EXERCISE> Every line in the listing below that holds the word "agent" should be returned.

EXCERPTED RECORDS>
##########
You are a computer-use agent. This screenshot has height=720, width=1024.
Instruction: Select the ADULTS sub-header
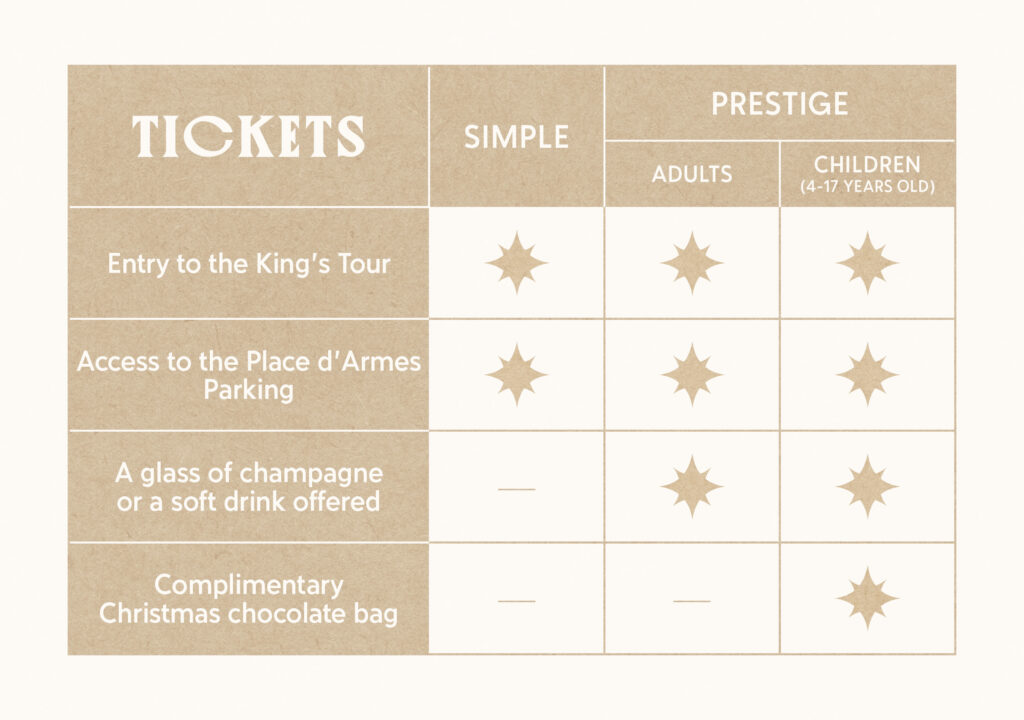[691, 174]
##########
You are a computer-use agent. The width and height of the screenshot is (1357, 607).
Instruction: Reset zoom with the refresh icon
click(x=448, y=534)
##########
ANSWER SPACE>
You are a computer-use agent. This screenshot has height=720, width=1024.
You are a computer-use agent. The width and height of the screenshot is (1357, 607).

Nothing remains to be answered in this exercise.